(Rows from a data source)
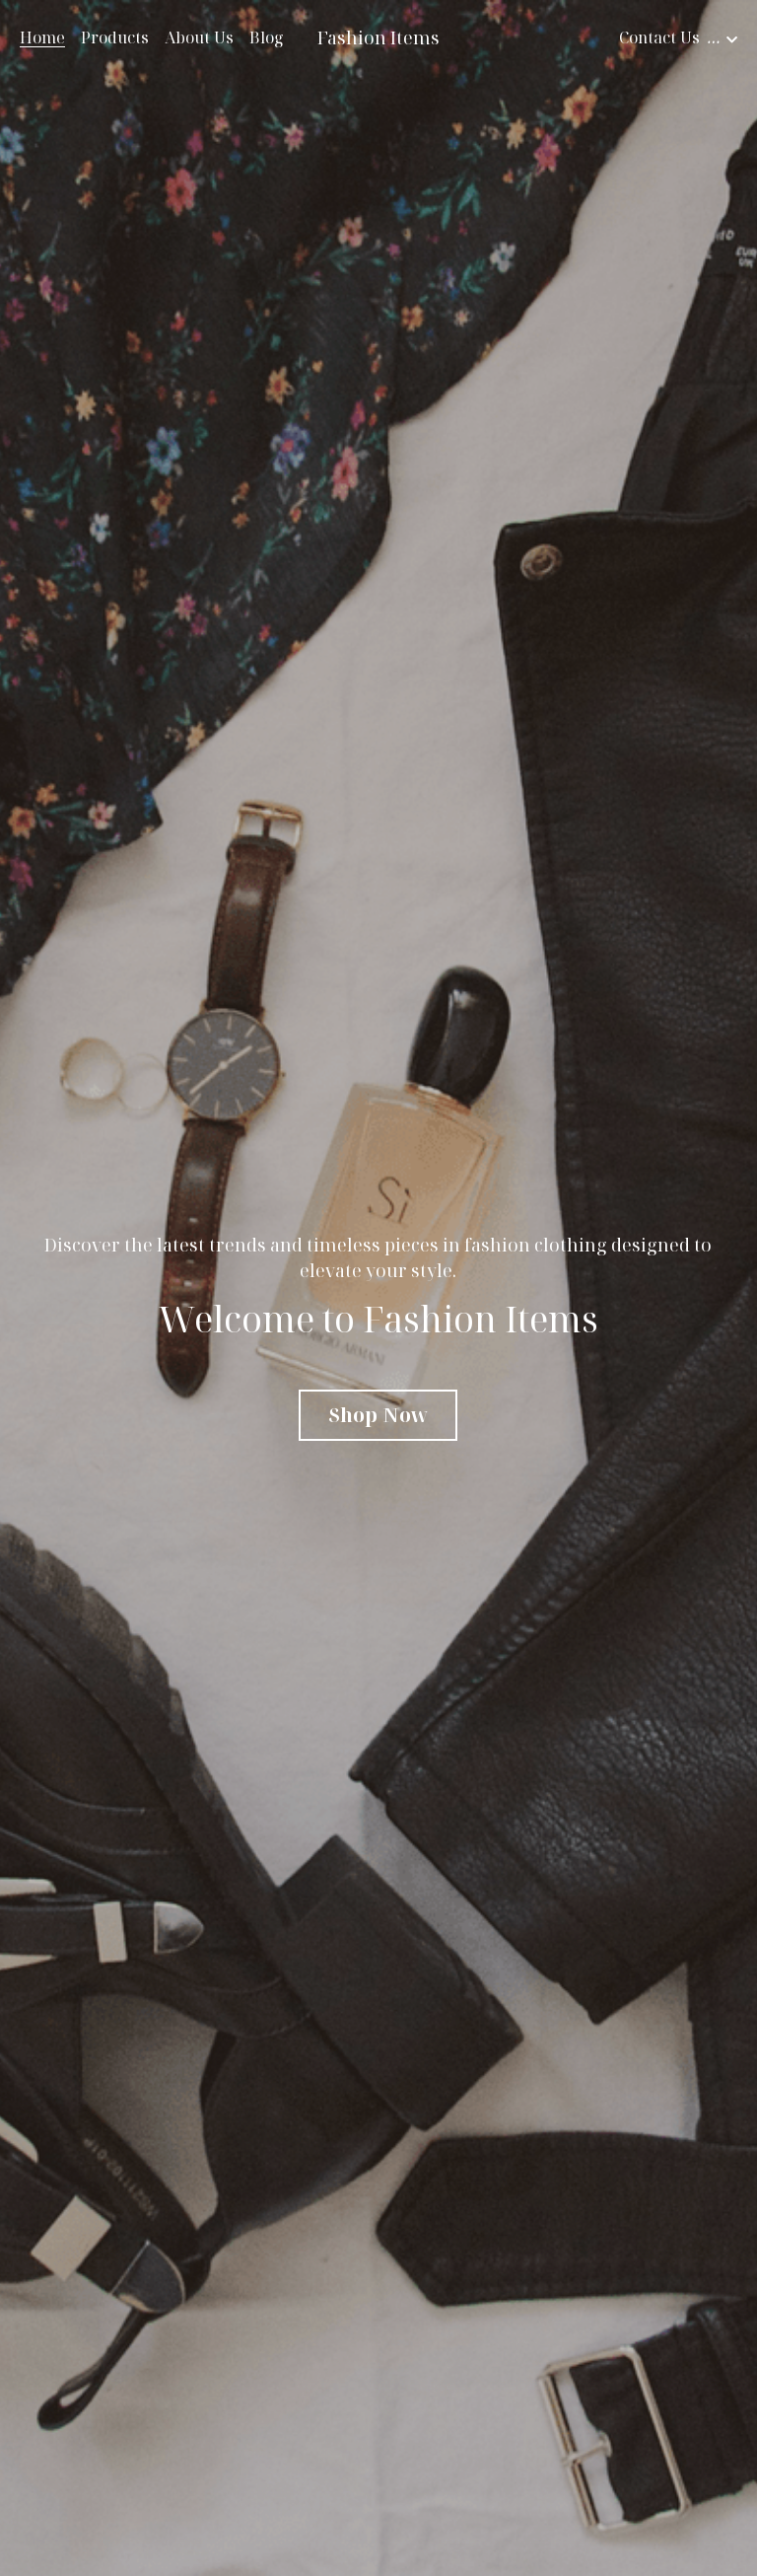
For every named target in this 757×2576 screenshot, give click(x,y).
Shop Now (378, 1414)
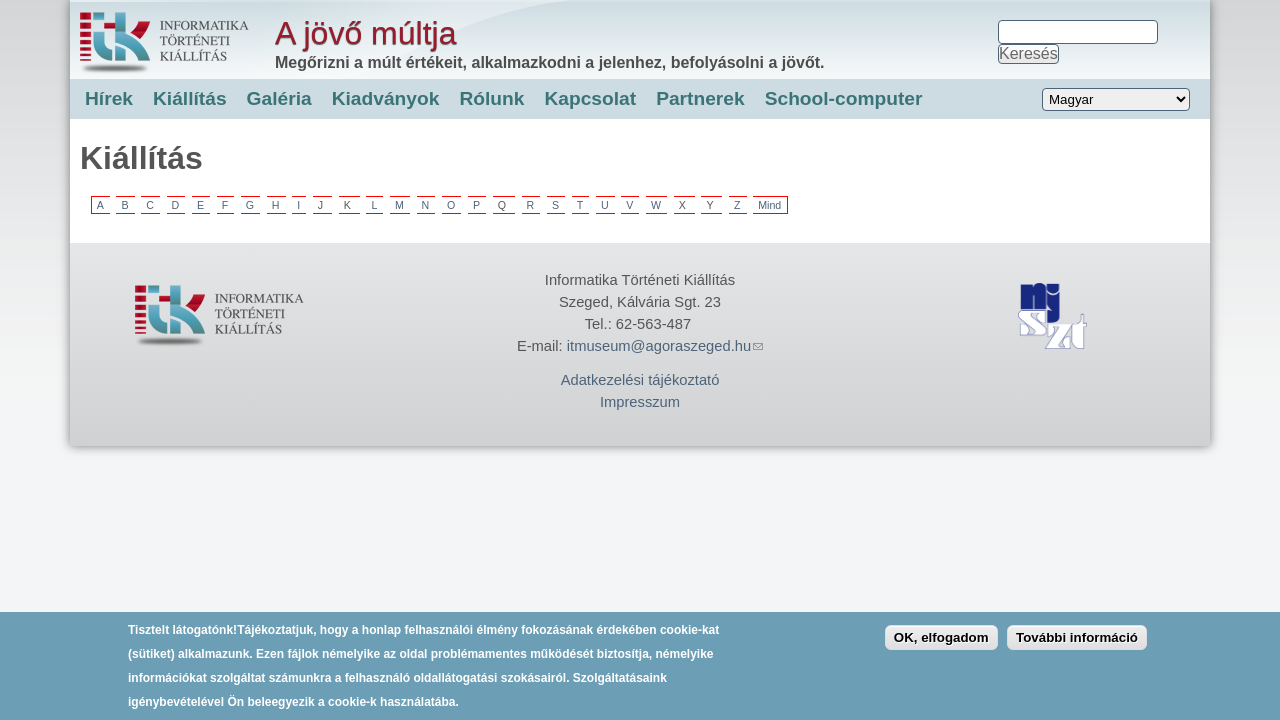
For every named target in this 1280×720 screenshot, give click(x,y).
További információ (1077, 645)
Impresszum (640, 402)
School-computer (844, 98)
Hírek (109, 98)
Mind (769, 205)
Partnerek (700, 98)
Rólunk (491, 98)
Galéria (279, 98)
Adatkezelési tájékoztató (640, 380)
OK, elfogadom (941, 645)
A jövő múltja (365, 33)
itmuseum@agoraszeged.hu (665, 346)
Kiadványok (386, 98)
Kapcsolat (590, 98)
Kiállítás (190, 98)
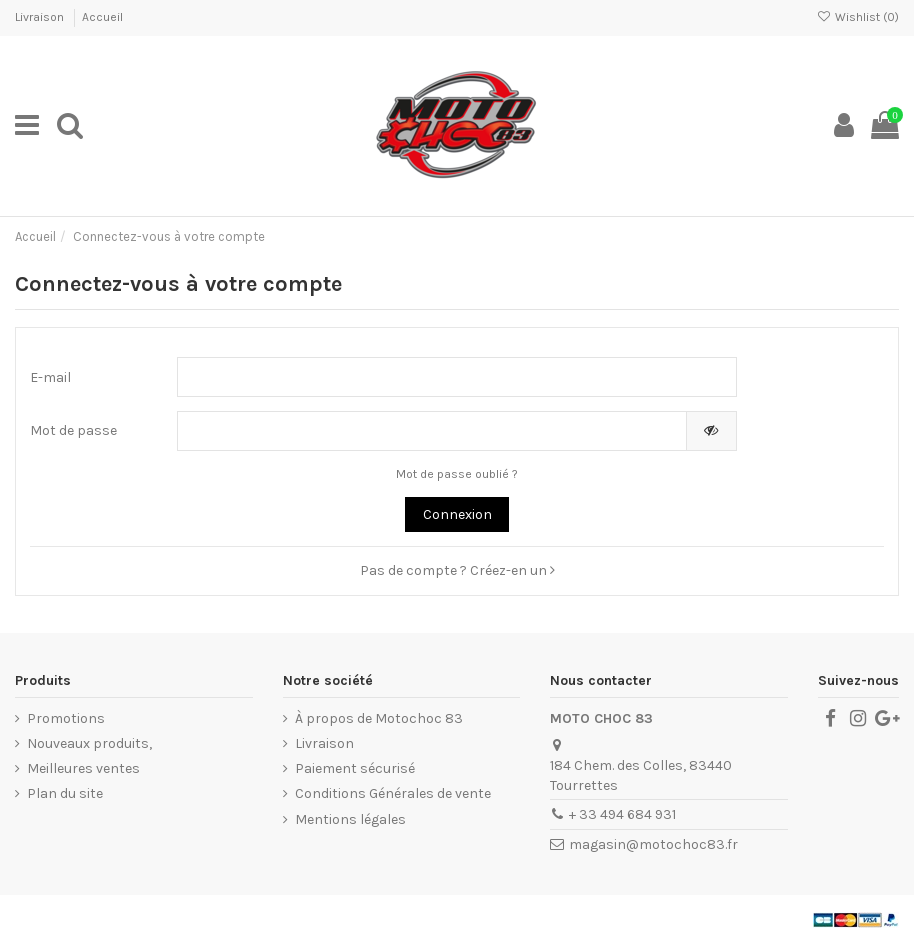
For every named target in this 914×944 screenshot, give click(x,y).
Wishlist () (858, 17)
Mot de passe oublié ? (457, 474)
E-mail (50, 377)
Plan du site (65, 793)
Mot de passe (73, 430)
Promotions (66, 718)
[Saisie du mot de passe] (431, 431)
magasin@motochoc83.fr (653, 844)
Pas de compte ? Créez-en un (457, 570)
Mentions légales (350, 819)
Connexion (457, 514)
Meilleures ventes (83, 768)
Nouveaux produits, (89, 743)
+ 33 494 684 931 (622, 814)
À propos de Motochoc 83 (379, 718)
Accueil (102, 17)
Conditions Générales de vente (393, 793)
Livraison (41, 17)
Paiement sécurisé (355, 768)
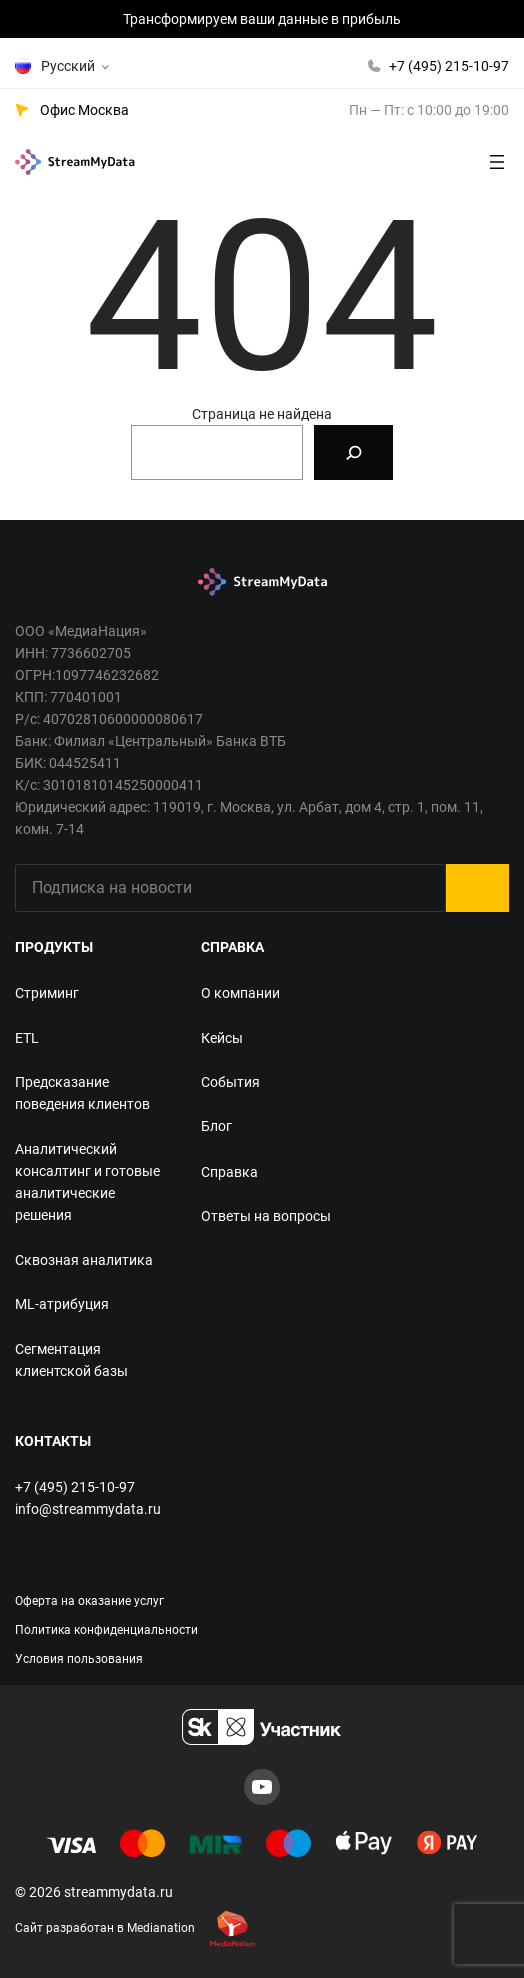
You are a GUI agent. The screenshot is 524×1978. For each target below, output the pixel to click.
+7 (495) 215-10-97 (449, 66)
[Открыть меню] (497, 162)
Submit (477, 888)
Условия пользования (79, 1659)
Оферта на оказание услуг (89, 1601)
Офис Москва (84, 110)
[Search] (353, 452)
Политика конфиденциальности (106, 1630)
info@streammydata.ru (88, 1509)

PROBLEM STATEMENT
Print everything from the row containing "Mot de passe (73, 430)" down to the final row above, both included, without changing anything. Leave the pictures out of your answer.

SOLUTION
Mot de passe (73, 430)
Promotions (66, 718)
[Saisie du mot de passe] (431, 431)
magasin@motochoc83.fr (653, 844)
Pas de compte ? Créez-en un (457, 570)
Mentions légales (350, 819)
Connexion (457, 514)
Meilleures ventes (83, 768)
Nouveaux produits, (89, 743)
+ 33 494 684 931 (622, 814)
À propos de Motochoc 83 (379, 718)
Accueil (102, 17)
Conditions Générales de vente (393, 793)
Livraison (41, 17)
Paiement sécurisé (355, 768)
You are a GUI agent. The screenshot is 524×1978. For each target below, output the pixel to click.
+7 (495) 215-10-97 (449, 66)
[Открыть меню] (497, 162)
Submit (477, 888)
Условия пользования (79, 1659)
Оферта на оказание услуг (89, 1601)
Офис Москва (84, 110)
[Search] (353, 452)
Политика конфиденциальности (106, 1630)
info@streammydata.ru (88, 1509)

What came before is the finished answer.